As exportações da fazenda não medem distância e são direcionadas ao Brasil, Estados Unidos, Japão, Alemanha e Itália. “Sei rodear-me de bons profissionais, portugueses e brasileiros, que gerem muito bem e gerem uma produção de 60 mil garrafas todos os anos”, afirma Otacílio, que vive em Lisboa, mas viaja constantemente pelo Brasil e pela Suíça, como forma de de acompanhar as suas diversas funções profissionais.
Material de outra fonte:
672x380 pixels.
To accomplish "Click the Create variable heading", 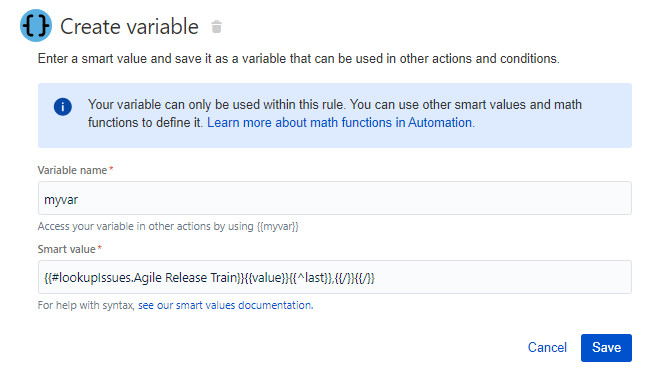I will pos(129,27).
“Eu administro dinheiro, mas tenho que saber sempre o que está acontecendo, seja em Belo Horizonte, Minas Gerais, onde moro, ou em Genebra, na Suíça, onde sou gestor financeiro, ou na fazenda, em Oliveira do Conde, no Dão e em Lisboa. É o olho do dono que engorda o boi”, ensina.

Tudo original

Outro case de sucesso de brasileiros produzindo vinhos em Portugal surgiu da parceria entre o baiano Marcelo Lima e o britânico Tony Smith, que formaram a empresa Lima & Smith, produtora da Quinta da Covela, no Douro. A propriedade de onde provém a bebida fica no sudeste da região do Minho. São 300 mil garrafas anualmente. Os dois — um empresário e outro jornalista — investiram em um projeto de paixão e empreendedorismo.

A Quinta da Covela é hoje administrada por Camilo Mello Azevedo Lima, 45 anos, filho de Marcelo. Para ele, os bons resultados de produção resultam da capacidade de recuperação da área e do reencontro da equipa original que trabalhava na empresa, mas que tinha sido dissolvida durante a crise económica de 2008 em Portugal.

Segundo o executivo, o projeto “sempre foi uma questão de equilibrar vinhos e racionalidade, porque não é um passatempo, mas um negócio.” Cita rótulos importantes, como os vinhos Baião e Tecedeiras, como legítimos representantes da Quinta. Afirma ainda que a conquista de prémios reflecte a boa reputação dos vinhos que produzem.

“Não tivemos medo de desenvolver novos rótulos, principalmente Covela Avesso, produzido com a uva Avesso, pioneira na região”, destaca Camilo. Ele acrescenta que o perfil dos vinhos da propriedade está alinhado ao gosto internacional e ao mercado brasileiro, especialmente São Paulo, “definitivamente nosso maior consumidor”. Na sua opinião, “os laços culturais com o Brasil aumentam a familiaridade com o vinho português”.